> _Data listing_:
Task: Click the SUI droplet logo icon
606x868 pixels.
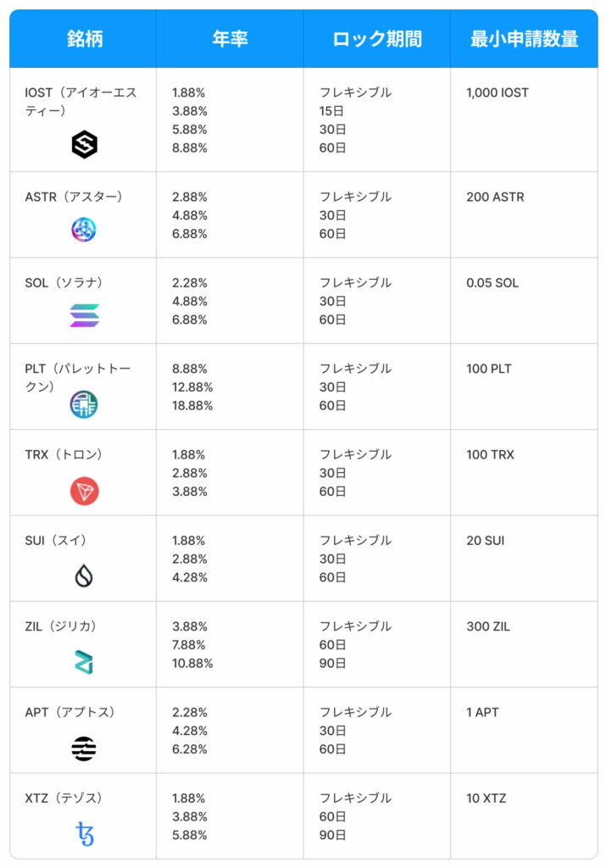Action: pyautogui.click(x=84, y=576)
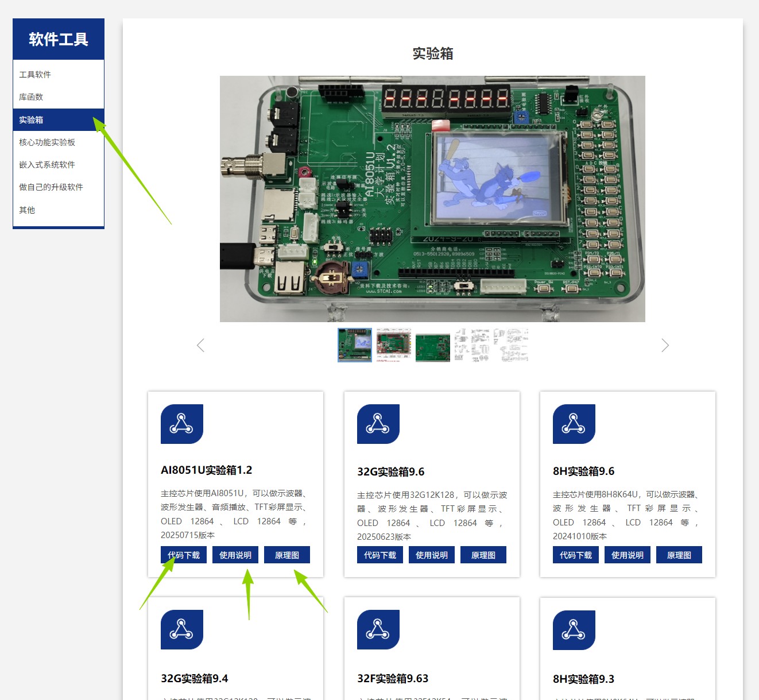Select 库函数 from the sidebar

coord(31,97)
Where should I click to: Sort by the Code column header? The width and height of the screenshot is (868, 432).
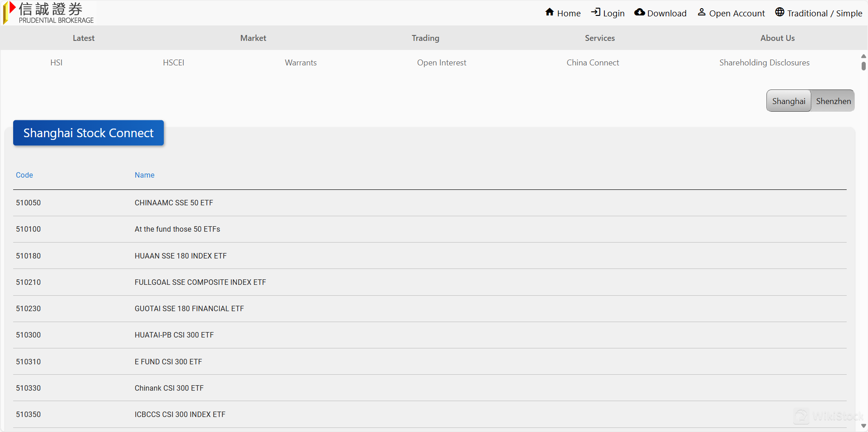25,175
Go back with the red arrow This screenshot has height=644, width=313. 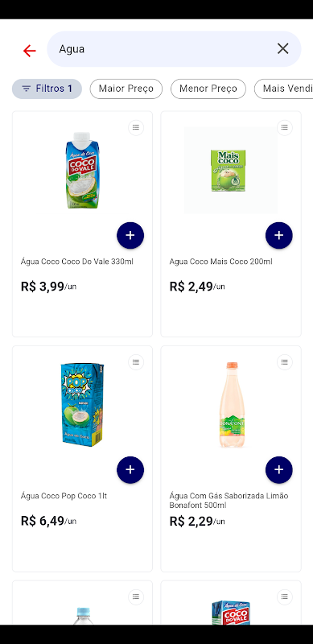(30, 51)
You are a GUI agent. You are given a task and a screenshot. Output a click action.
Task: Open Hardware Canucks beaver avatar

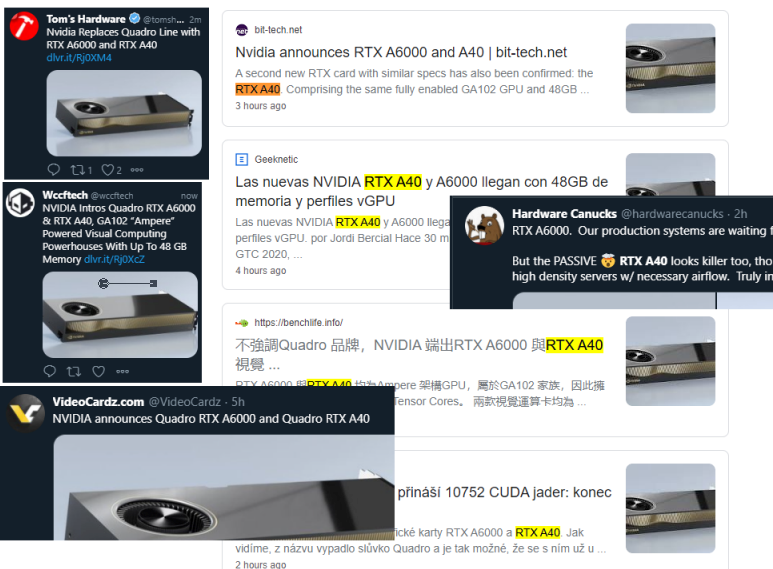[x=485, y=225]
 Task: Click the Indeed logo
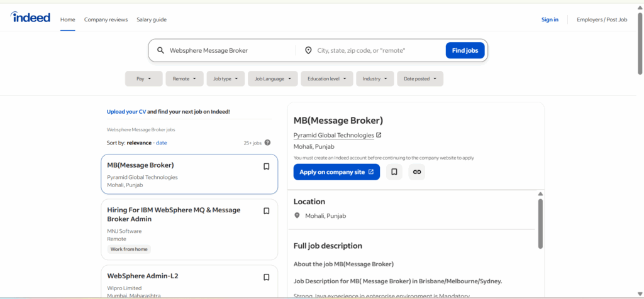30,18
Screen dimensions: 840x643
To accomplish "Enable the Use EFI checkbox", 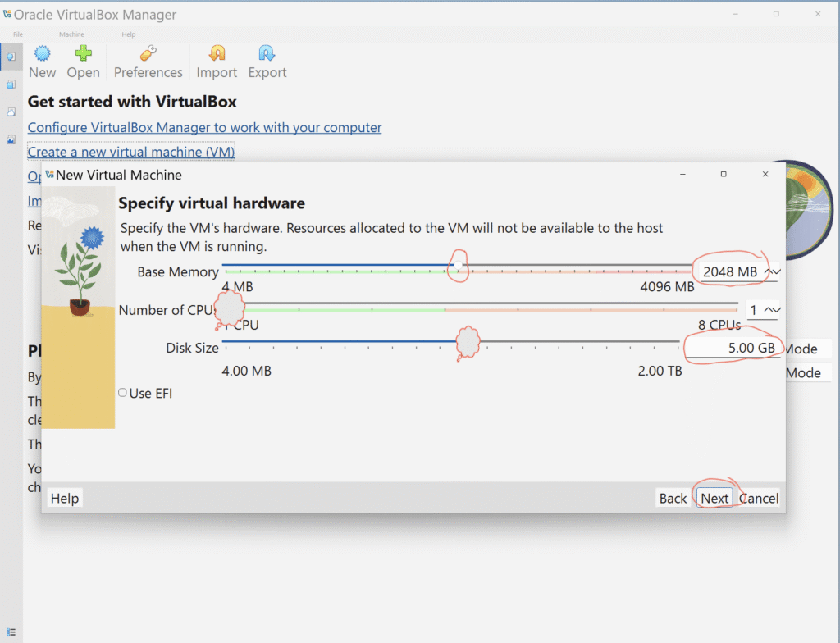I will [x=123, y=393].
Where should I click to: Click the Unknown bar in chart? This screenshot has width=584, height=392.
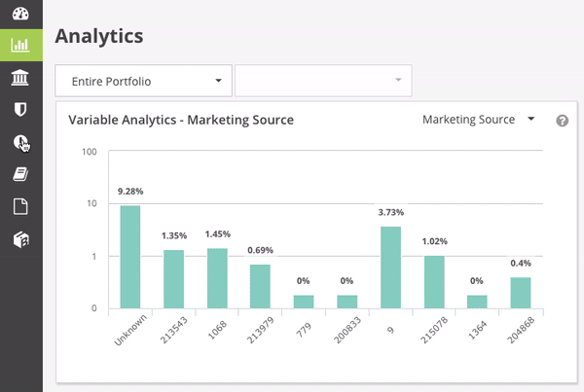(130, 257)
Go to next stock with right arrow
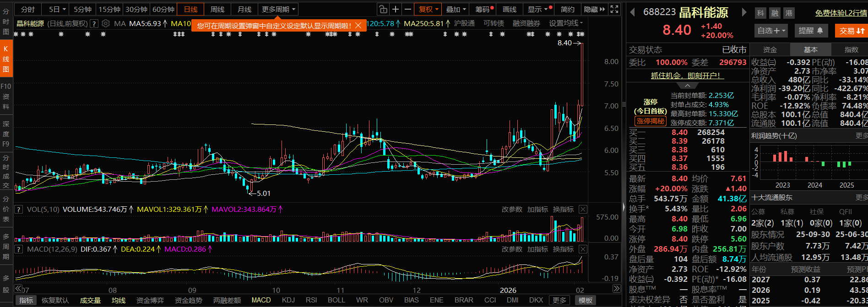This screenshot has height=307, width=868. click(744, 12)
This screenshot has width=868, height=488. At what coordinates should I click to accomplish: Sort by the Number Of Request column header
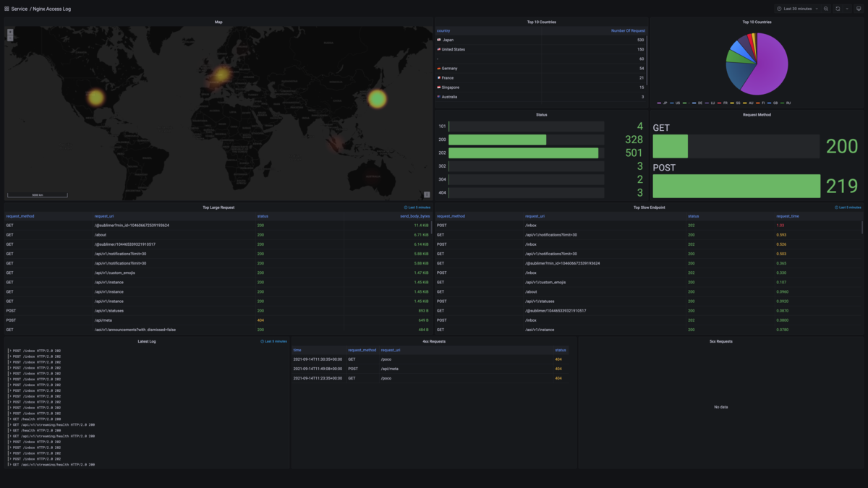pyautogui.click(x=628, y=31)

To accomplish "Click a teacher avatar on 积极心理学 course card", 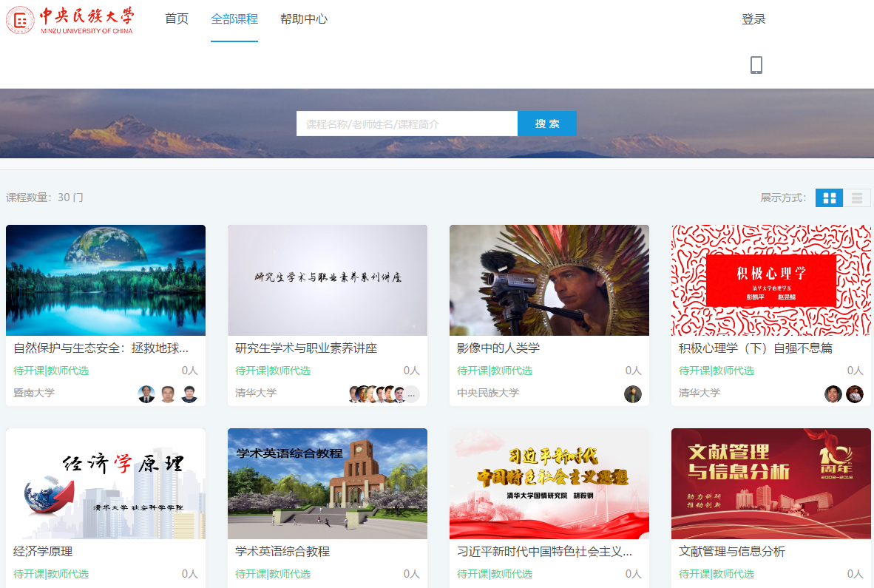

> _Task goal_: Find the line holding "Go to next stock with right arrow" in the data above. Retype it and every later line exactly, through the end, but not the pictures.

> _Final answer_:
Go to next stock with right arrow
This screenshot has height=307, width=868. click(744, 12)
This screenshot has width=868, height=488. At what coordinates should I click to accomplish: Sort by the Number Of Request column header
pyautogui.click(x=628, y=31)

To accomplish "Click a teacher avatar on 积极心理学 course card", 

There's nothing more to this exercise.